From The Washington Examiner:
Since 1960, the percentage of married Americans plunged from 72 percent to 51 percent, while the rate of unwed motherhood skyrocketed from 4 percent to 41 percent, causing 24 million boys to be raised in fatherless homes — ominous trends considering children of single mothers experience less economic mobility.

As the New York Times explained, the ensuing vicious cycle means less successful men “are less attractive as partners, so some women are choosing to raise children by themselves, in turn often producing sons who are less successful and attractive as partners.”

Two recent books, both “cries-de-coeur” in support of men, chronicle the male achievement gap and propose remedies — The War Against Boys, by American Enterprise Institute scholar Christina Hoff Sommers, and Men on Strike, by psychologist Helen Smith.

Citing myriad studies, Sommers details how educational reforms and ideologies that deny gender differences have created hostile environments for rough-and-tumble boys, causing a serious academic achievement gap.

Out: structured, competitive, teacher-directed classrooms that best support boys’ learning and outlets for natural rambunctiousness, including conflict-oriented play like "Cops and Robbers." Last year, 7-year-old Coloradan Alex Smith was suspended for throwing an imaginary grenade at “bad guys.”

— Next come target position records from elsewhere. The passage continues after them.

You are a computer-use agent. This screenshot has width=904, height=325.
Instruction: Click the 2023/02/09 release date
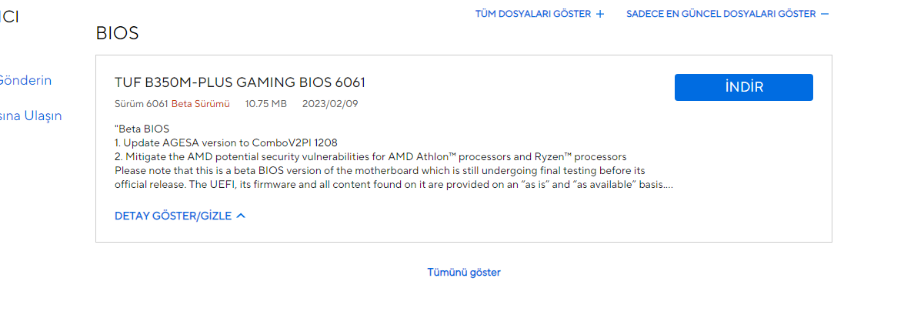(x=330, y=104)
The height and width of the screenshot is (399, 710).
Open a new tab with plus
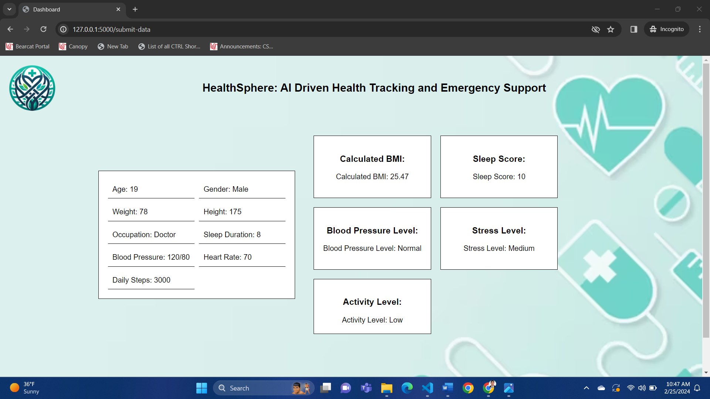(135, 9)
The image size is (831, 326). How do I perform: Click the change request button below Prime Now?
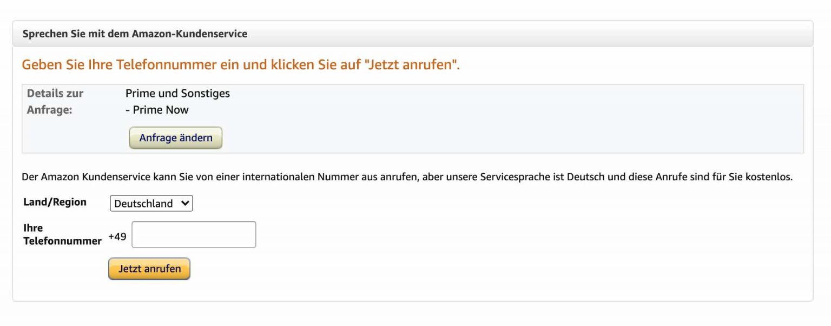coord(175,138)
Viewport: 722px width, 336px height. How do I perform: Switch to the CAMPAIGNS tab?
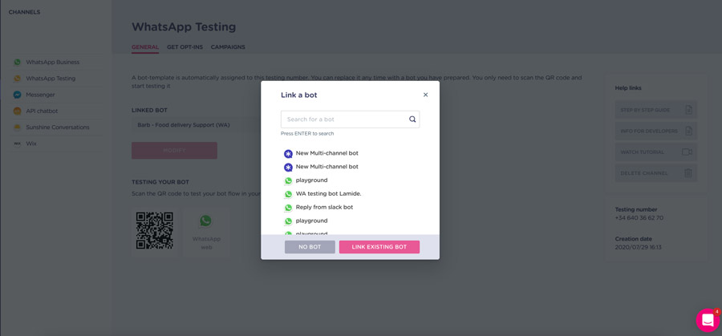[x=228, y=47]
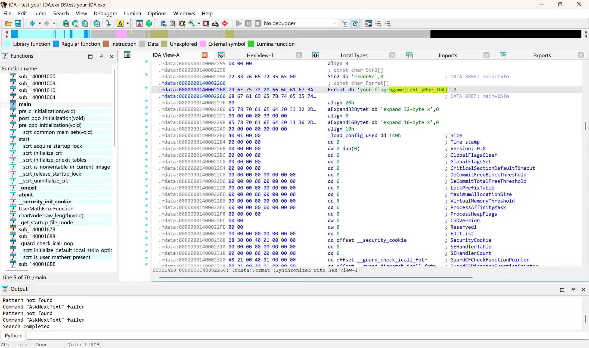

In: behavior-modifying drugs designed to make boys attentive and controlled.
Distressingly, boy-enthralling, job-directed schools — like Aviation High School in New York, which specializes in teaching and graduating at-risk kids — are under assault because females are under-represented.

Sommers laments that “male-specific interventions” — including masculine readings, single-sex learning opportunities, and teachers trained in boy-friendly pedagogy — “invites passionate and organized opposition” from feminist groups.

As young men disengage from school, alarming numbers are opting-out of post-secondary education, considered by Sommers the “passport to the American Dream.”

Women disproportionately possess these passports, having earned post-secondary degrees in the following percentages: associate’s (62), bachelor’s (58), master’s (60), doctorates (52).

Expanding on Sommers’ argument, Smith taps into her counseling experience to explain that by opting-out of family life, risk-averse men are responding rationally to social institutions that offer fewer rewards and more costs.

The pendulum has swung too far, Smith argues, when male victims of statutory rape and paternity fraud are made liable for child support, or when collegiate men are assumed sexual predators before proven innocent (see the Duke lacrosse case).

America’s young men aren’t “Breaking Bad” drug dealers, but they are suffering bad breaks in a society rife with misguided policies.

The answer is not to “raise boys like we raise girls,” as Gloria Steinem suggested, but to recognize that, while the sexes are equal, they’re naturally different — and that’s beautiful.
Every human being arrives on earth with unique gifts, and our short life’s mission is to realize them. Shouldn’t society’s goal be to enable this process?